At first it was just a hat with a bump-cap insert—a hard ABS plastic shell with some EVA foam padding inside. It was the kind of protective liner used in warehouses or delivery jobs where people might bump into low beams. Davon shaped it to fit under a bucket hat and took it into the water. It stayed on. It didn’t feel awkward. It didn’t get in the way. That was enough for him to keep going.
He started refining the shape. He added ventilation, adjusted the foam density, tested how it fit with different styles of hats. It wasn’t a fashion project, but it couldn’t look like equipment either. The goal was something that would disappear into the background, a hat that happened to protect your head if your board or someone else’s clipped you in the wrong spot.

Paul got involved when the project started taking shape as a business. He had experience building things, running operations, and figuring out what it actually took to turn a personal solution into a product someone could buy. They roped in a few others—a soft-spoken engineer, a detail-oriented ops lead—and called it Surf Skull. No hype, no big roll-out. Just a local team in Santa Cruz making something they thought surfers might actually wear.
The first version was simple: a bucket hat with a hidden shell and chin strap. You couldn’t tell it was a helmet unless you picked it up. That was the point. They followed it with a baseball cap version, then a trucker style. People started noticing. Some surfers liked the idea of something discreet that stayed put when they duck-dived. Parents bought them for their kids. Others just liked that it didn’t scream “safety gear.”
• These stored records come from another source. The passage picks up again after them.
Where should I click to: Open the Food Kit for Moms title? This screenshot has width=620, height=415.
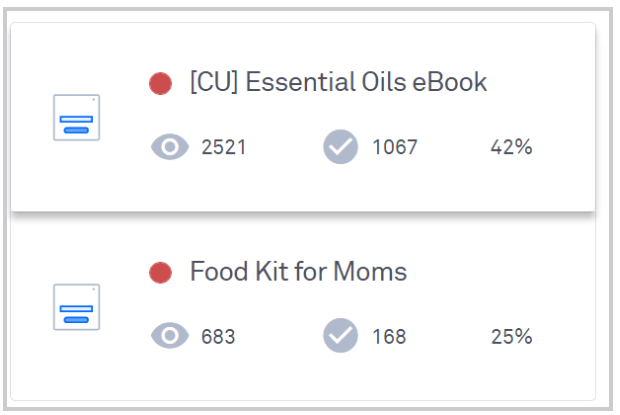tap(299, 271)
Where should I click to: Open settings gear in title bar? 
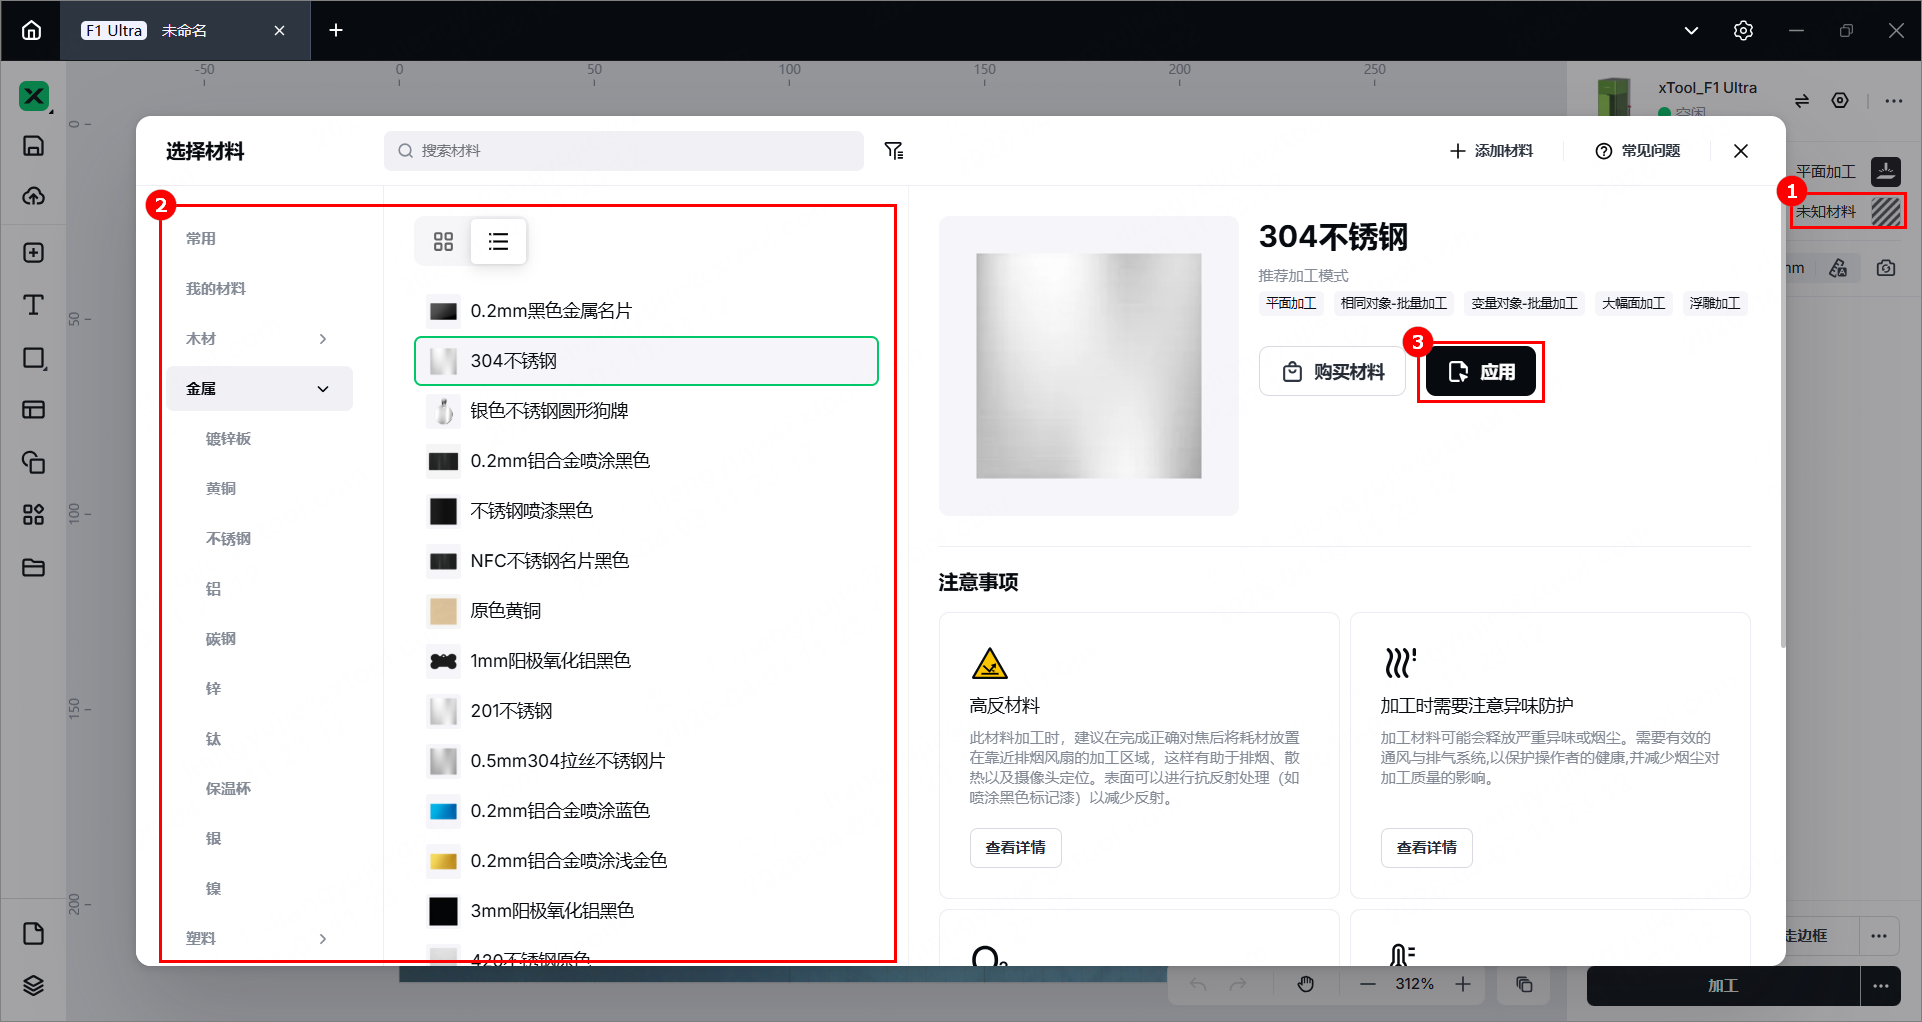(1743, 30)
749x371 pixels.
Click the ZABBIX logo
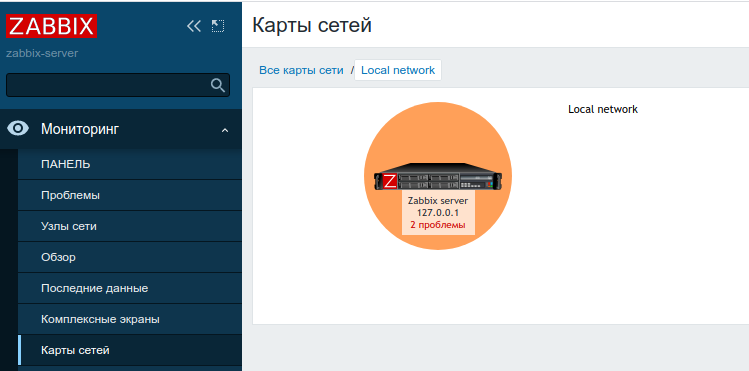click(51, 26)
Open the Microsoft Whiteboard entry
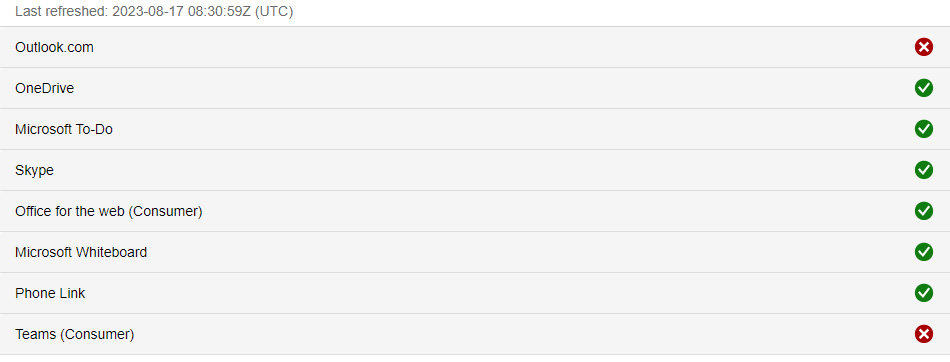The width and height of the screenshot is (950, 362). pos(81,252)
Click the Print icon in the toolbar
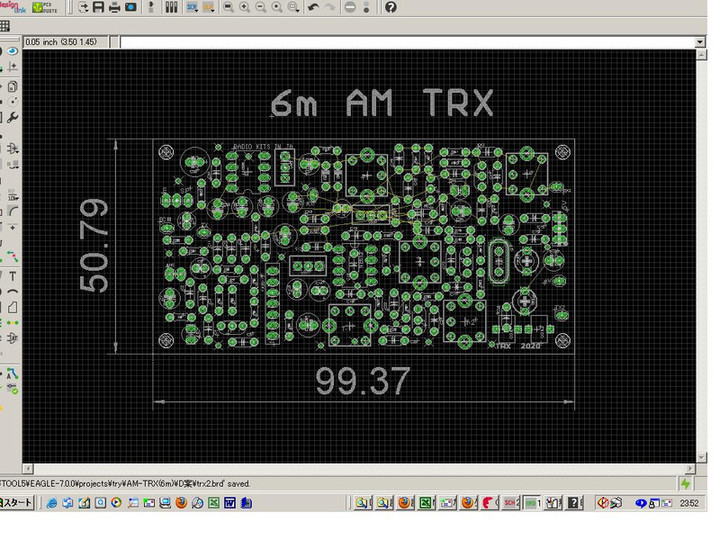 (114, 8)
When they launched version two, they added a slip-layer inside the helmet called “Reeflex”—a thin, movable lining meant to absorb rotational forces during impact. It wasn’t something you’d notice from the outside, but the inside padding shifted slightly when pressed, helping reduce head twist. They filed a patent and kept building. The new model still looked like a hat. It still had the same no-flash design. But inside, it had more going on.
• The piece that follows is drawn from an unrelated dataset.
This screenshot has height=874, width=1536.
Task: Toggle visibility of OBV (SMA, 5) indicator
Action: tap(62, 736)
The helmet meets CE safety standards for water sports, which means it qualifies as actual protective equipment. They don’t market it as crash-proof or invincible. They don’t promise you’ll never get hurt. It’s just a hat with a shell inside—something that might help when a fin clips your temple or your board flips under you on a shallow reef.
They sell them online, ship in simple packaging, and wear them themselves. Pricing lands around $79 for the original, closer to $150 for the upgraded model. Every once in a while, a customer writes to say the helmet helped during a fall. Most of the time, people just wear them and say nothing at all.
That’s fine with Paul and Davon. They’re not trying to rebrand surf culture. They’re just making hats that happen to protect your head.